Lines from a data source:

· · · ·

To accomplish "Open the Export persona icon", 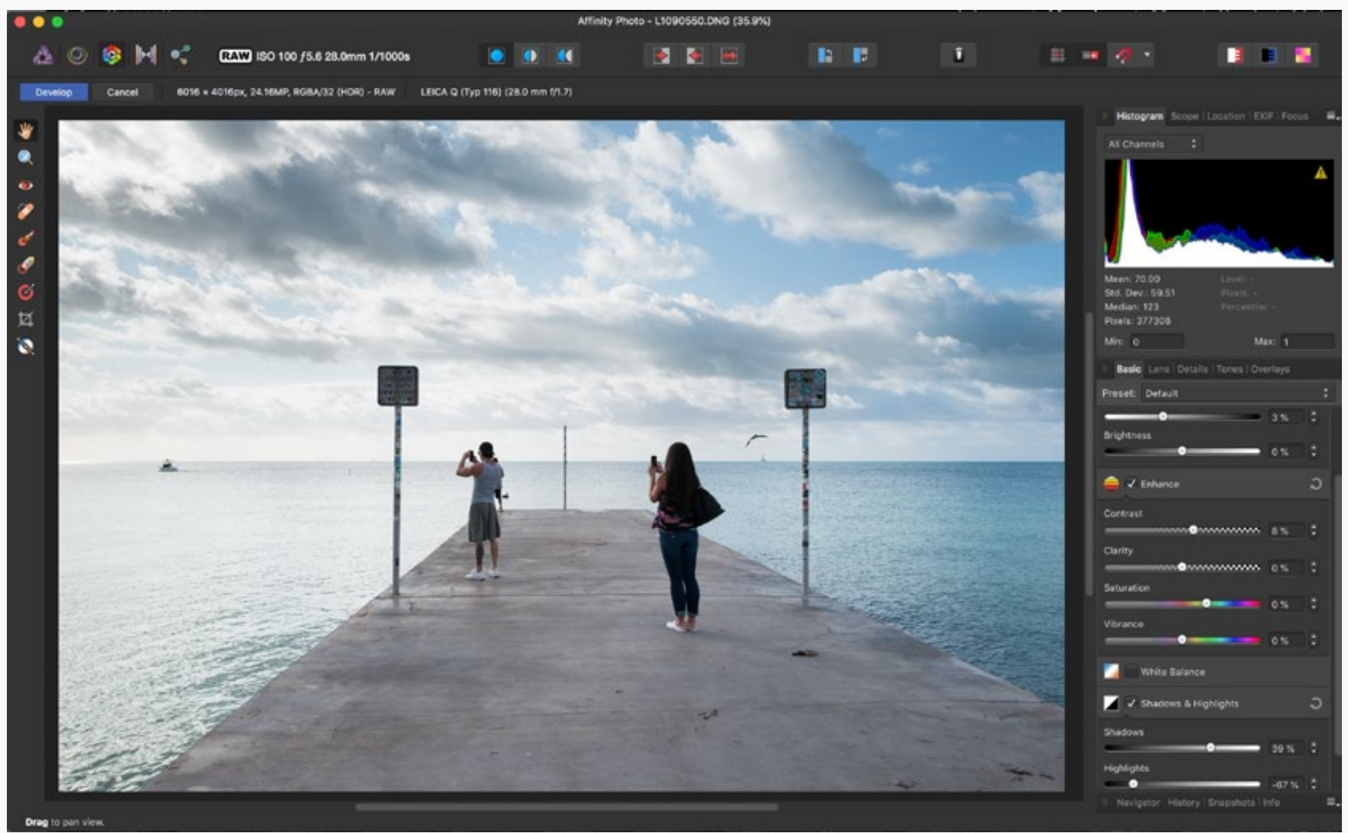I will click(180, 55).
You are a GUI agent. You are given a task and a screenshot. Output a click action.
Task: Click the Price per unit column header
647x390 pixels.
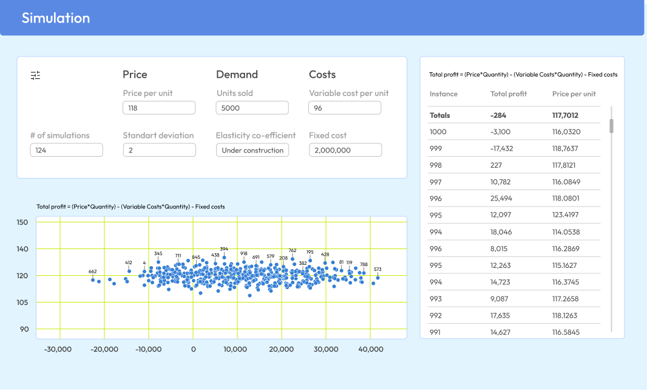[x=574, y=94]
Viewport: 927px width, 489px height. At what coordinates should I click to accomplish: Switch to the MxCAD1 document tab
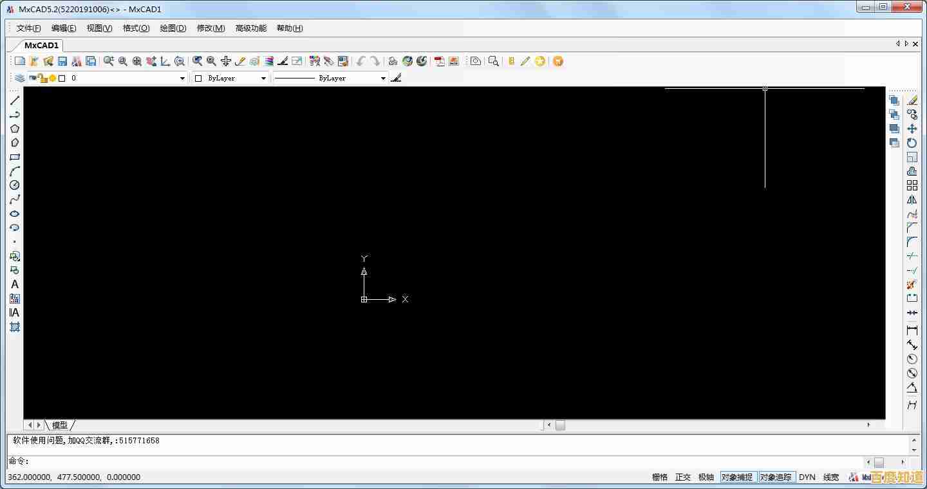(x=41, y=45)
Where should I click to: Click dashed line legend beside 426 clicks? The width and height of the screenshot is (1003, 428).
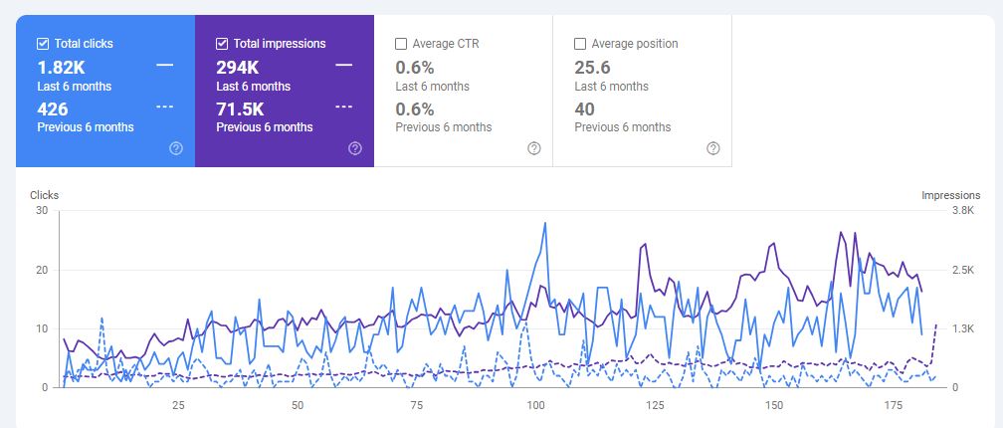[x=165, y=107]
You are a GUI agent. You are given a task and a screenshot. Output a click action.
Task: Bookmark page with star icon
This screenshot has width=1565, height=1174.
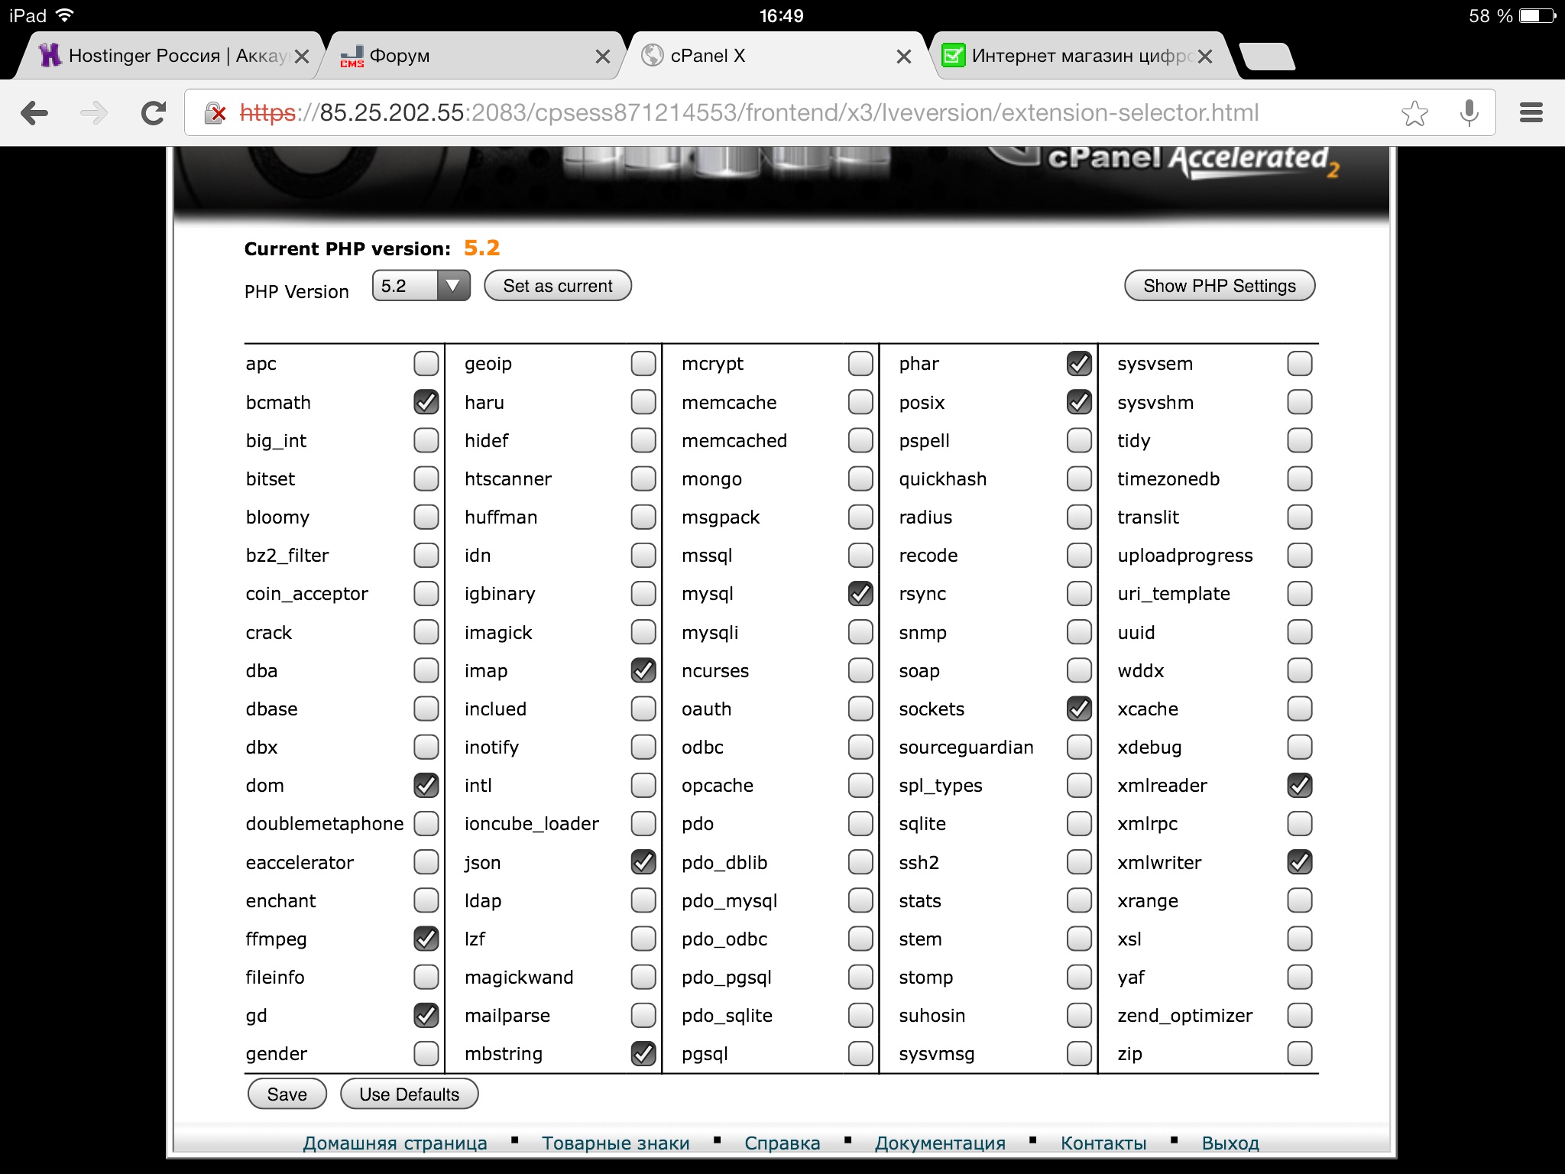tap(1414, 113)
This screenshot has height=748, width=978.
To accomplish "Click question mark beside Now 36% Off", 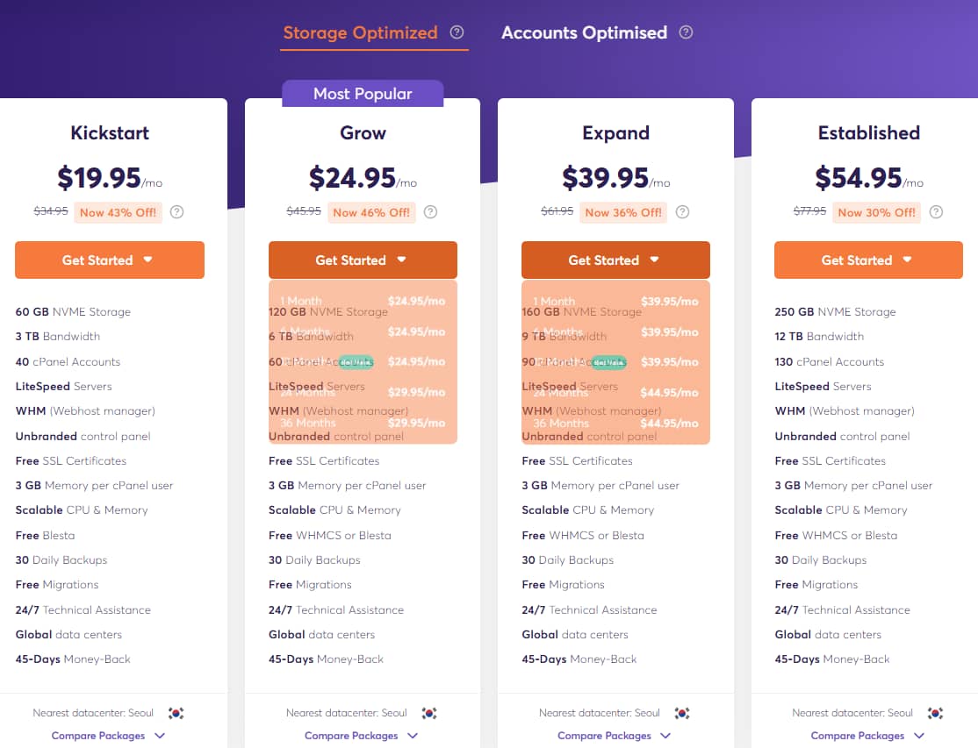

· · · ·

Copy out the lines exactly, beginning at the line that has "This screenshot has height=748, width=978." and continuing through the last of the lines above. Leave the pictures out of your answer.

WRITTEN RESPONSE:
This screenshot has height=748, width=978.
To accomplish "Click question mark beside Now 36% Off", 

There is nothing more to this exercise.